Microsoft's New AI Can Simulate Your Voice in 3-Seconds

This is big news, right?

However, Microsoft has been unusually quiet about the new artificial intelligence. There were no press releases or other significant announcements this week.

VALL-E has sent ripples throughout the tech community. Despite the company's uncharacteristic marketing reluctance in regards to the launch, the implications of the neural codec language model are undeniable.

The researchers' paper, entitled "Neural Codec Language Models are Zero-Shot Text to Speech Synthesizers," is a tour de force of technical jargon and acronyms. Still, the abstract succinctly states the capabilities of VALL-E: "with only a 3-second enrolled recording of an unseen speaker as an acoustic prompt, VALL-E can synthesize high-quality personalized speech."

In layman's terms, Microsoft has developed a tool that can mimic speech with unprecedented accuracy, requiring only a brief recording of a person's voice to do so. The implications of this technology are both impressive and alarming.

But, What Does This Mean?

On the one hand, the potential for this technology to revolutionize industries such as customer service and podcasting is staggering. On the other hand, the prospect of scammers and cybercriminals utilizing this technology to impersonate individuals is a genuine concern.

At the moment, it's impossible to know just how good VALL-E is since Microsoft has yet to release the tool to the public, although it has provided samples of the work that's been done.
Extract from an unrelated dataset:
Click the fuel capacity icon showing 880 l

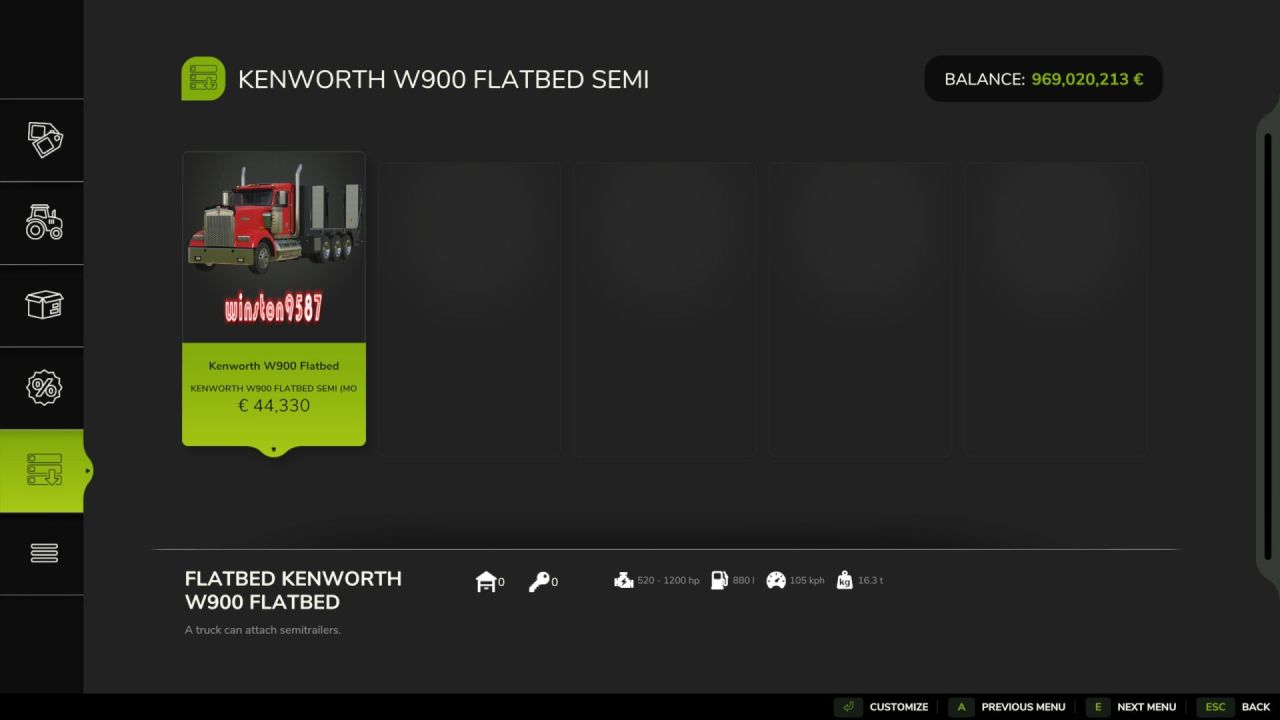(x=719, y=580)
It's very impressive if that mimicry took only three seconds, and the voice could go on to speak for any length of time.

If it's as good as Microsoft says it is, while providing human characteristics like charisma, one could see why Microsoft is reportedly in talks to invest $10 billion into OpenAI LLC's ChatGPT.

VALL-E's Scammer Concerns

Microsoft trained the new VALL-E TTS system on 60,000 hours of English language speech. The tech firm used Meta's LibriLight audio library, which has over 7,000 audio recordings.

Surprisingly, the TTS tech can copy diction and speakers' speech. Most of VALL-E's audio is so similar that you won't notice any differences from the original ones.
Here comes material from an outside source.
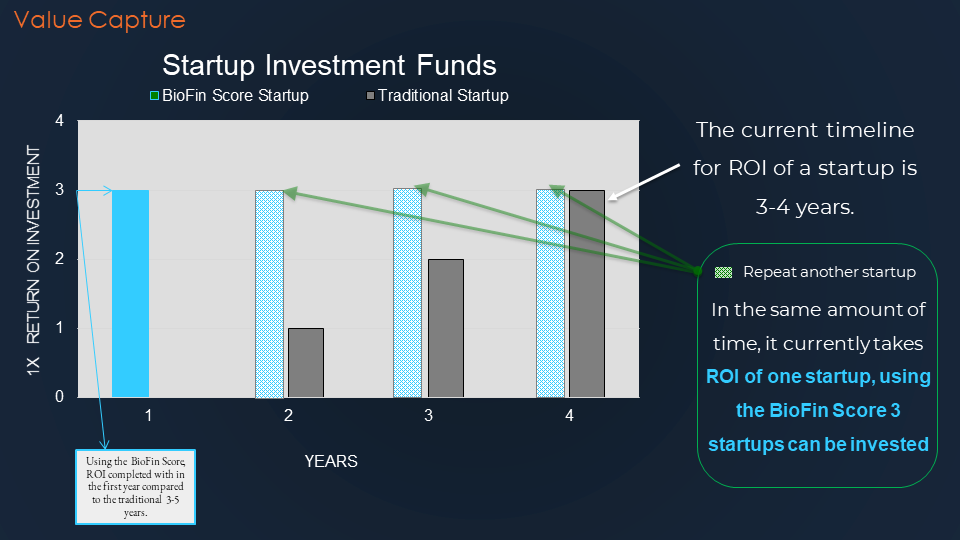Click the Value Capture slide heading
960x540 pixels.
(x=100, y=20)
This is where the problem starts.

The potential for scam artists goes through the roof. If a scam artist can get you to talk on the phone for three seconds, they are able to steal your voice. Imagine if they called your grandma, or bypassed a voice-recognition security device.

You'll be relieved that the researchers may have spotted this potential for discomfort. Microsoft states: "Since VALL-E could synthesize speech that maintains speaker identity, it may carry potential risks in misuse of the model, such as spoofing voice identification or impersonating a specific speaker."

What's The Solution?

Researchers say that it is building a detection system.
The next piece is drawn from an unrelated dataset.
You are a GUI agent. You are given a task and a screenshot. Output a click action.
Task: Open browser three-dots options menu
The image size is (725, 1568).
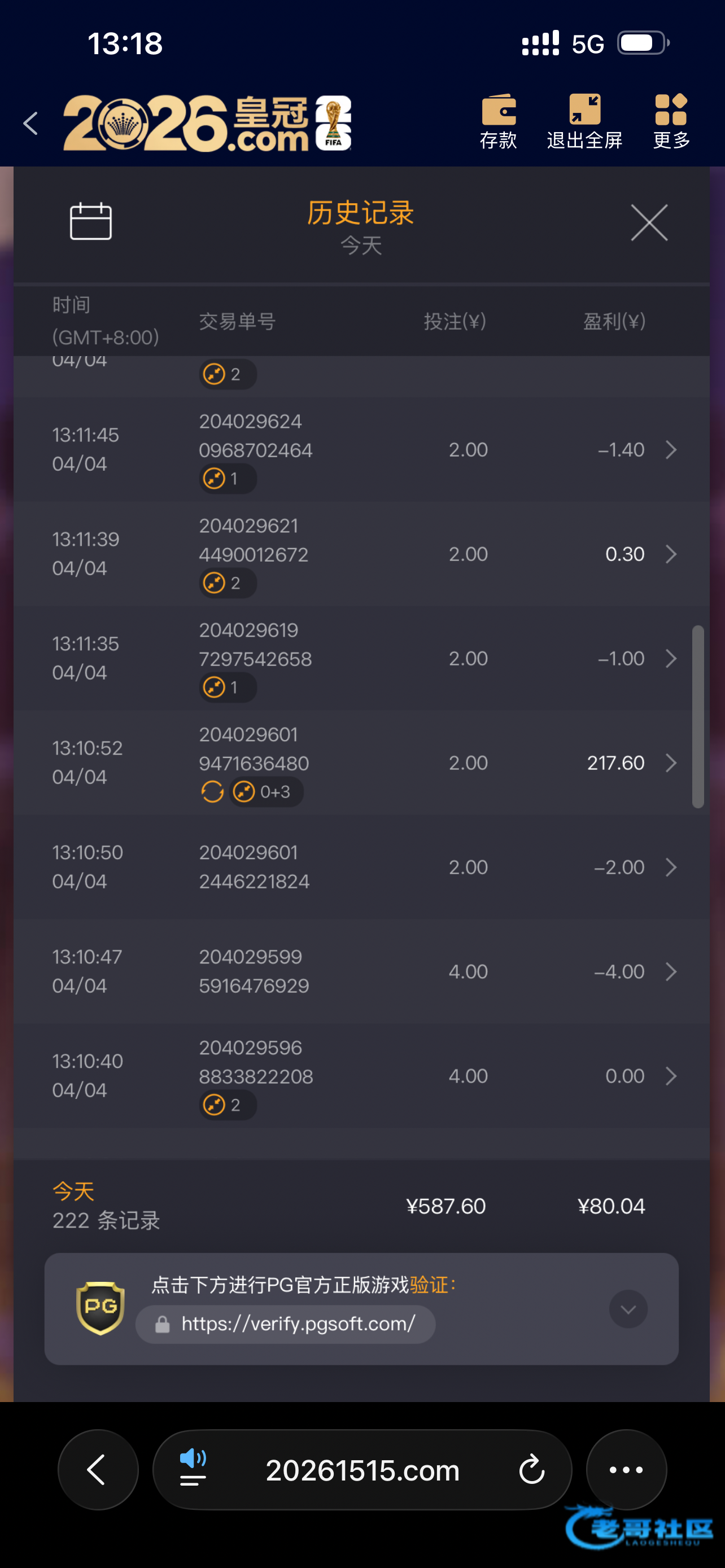pyautogui.click(x=626, y=1469)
This may leave people wondering: "Why did you do this at all, then?"

Quite often in medical and technological advancements, the answer is: "Because we could."

Creative AIs like DALL-E, ChatGPT, various deepfake algorithms, and countless others makes it feel like we are at an inflection point where these technological advances are breaking out of laboratories and into the real world.

As with all change, it brings exciting opportunities along with risks. We truly live in interesting times.